(Information given)
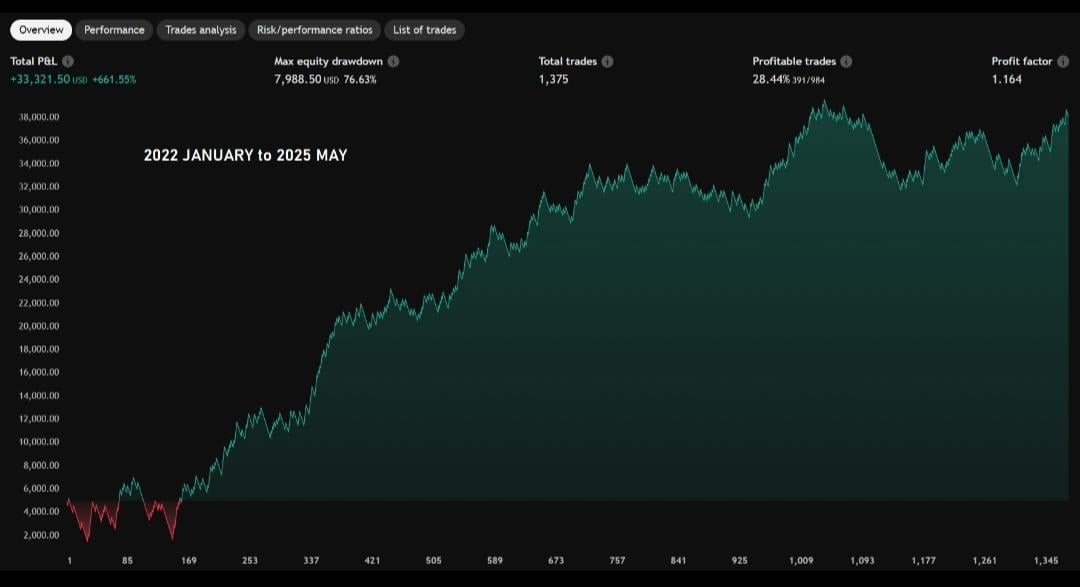This screenshot has width=1080, height=587.
Task: Click info icon next to Profit factor
Action: 1063,61
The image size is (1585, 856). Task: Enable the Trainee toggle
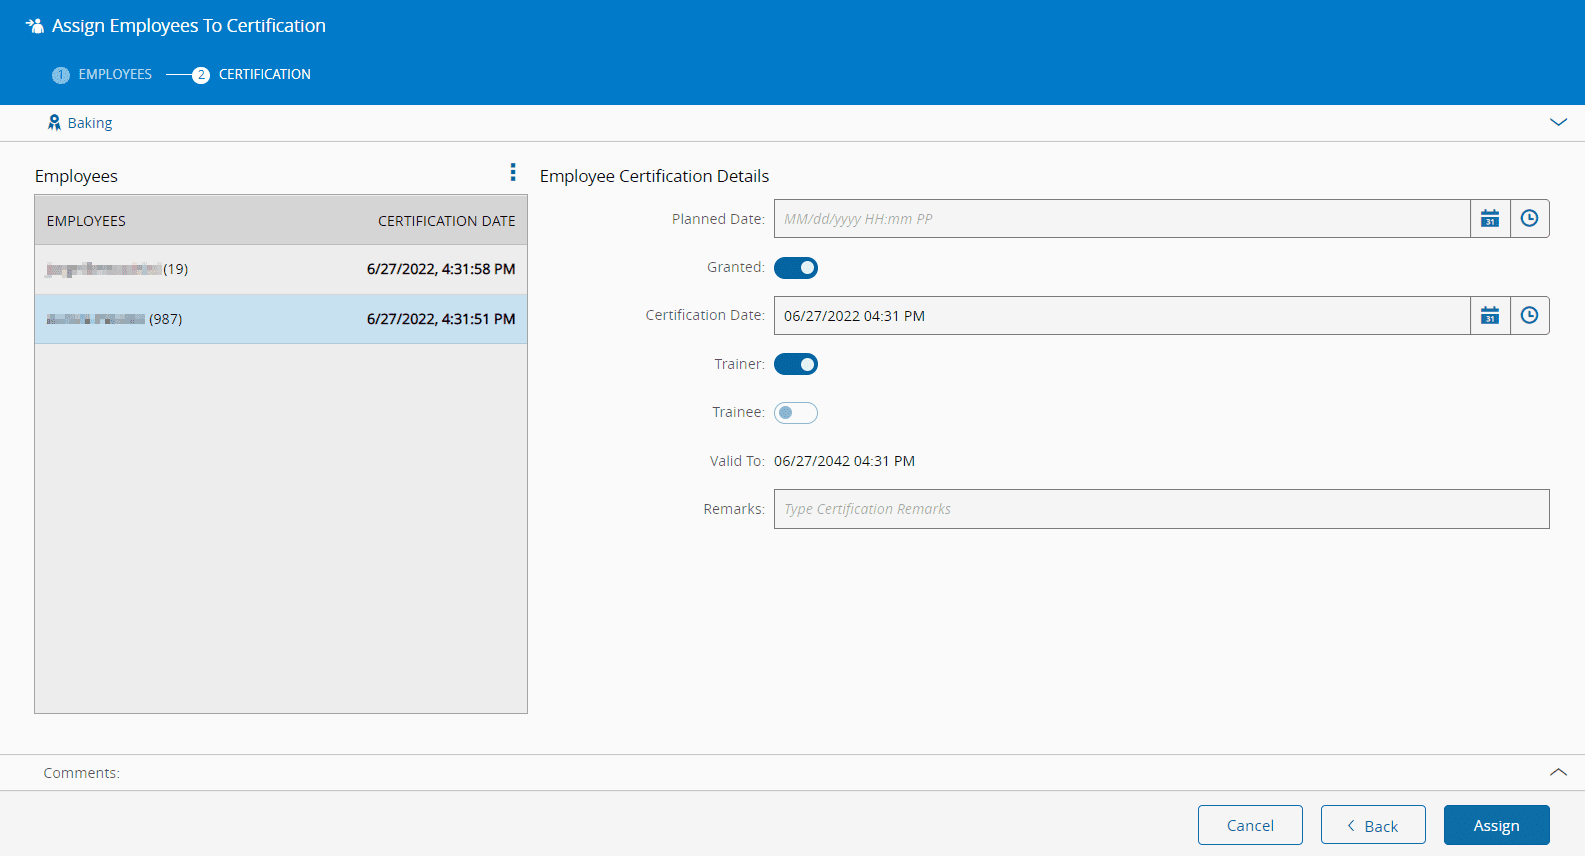(796, 413)
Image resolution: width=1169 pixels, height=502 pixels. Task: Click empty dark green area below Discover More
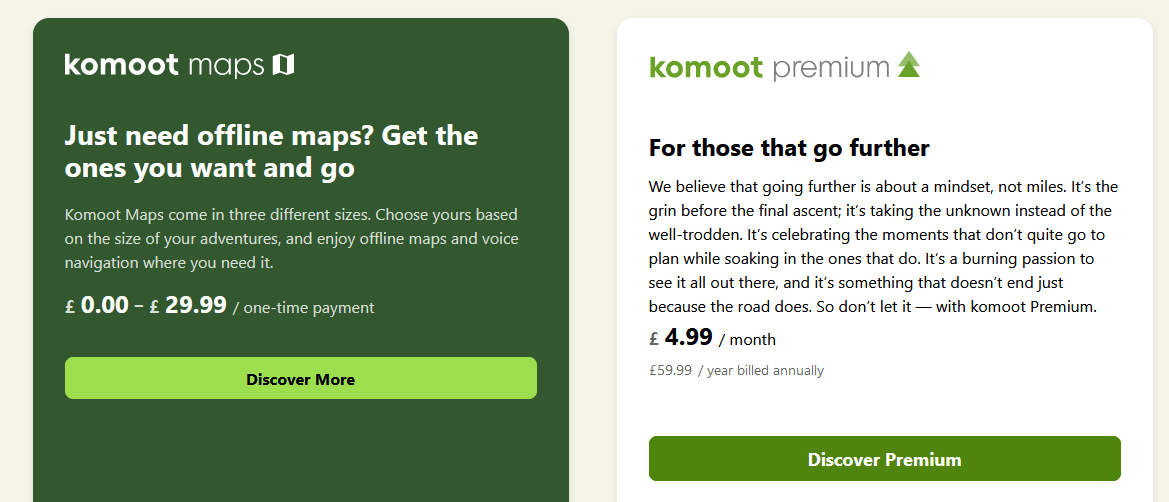coord(300,450)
(End Information given)
Set down exactly the lines of the entries above from the one holding "The image size" through the last one, including both, with the pictures left out.

The image size is (1585, 856). Task: Enable the Trainee toggle
(796, 413)
Image resolution: width=1169 pixels, height=502 pixels. Task: Click empty dark green area below Discover More
coord(300,450)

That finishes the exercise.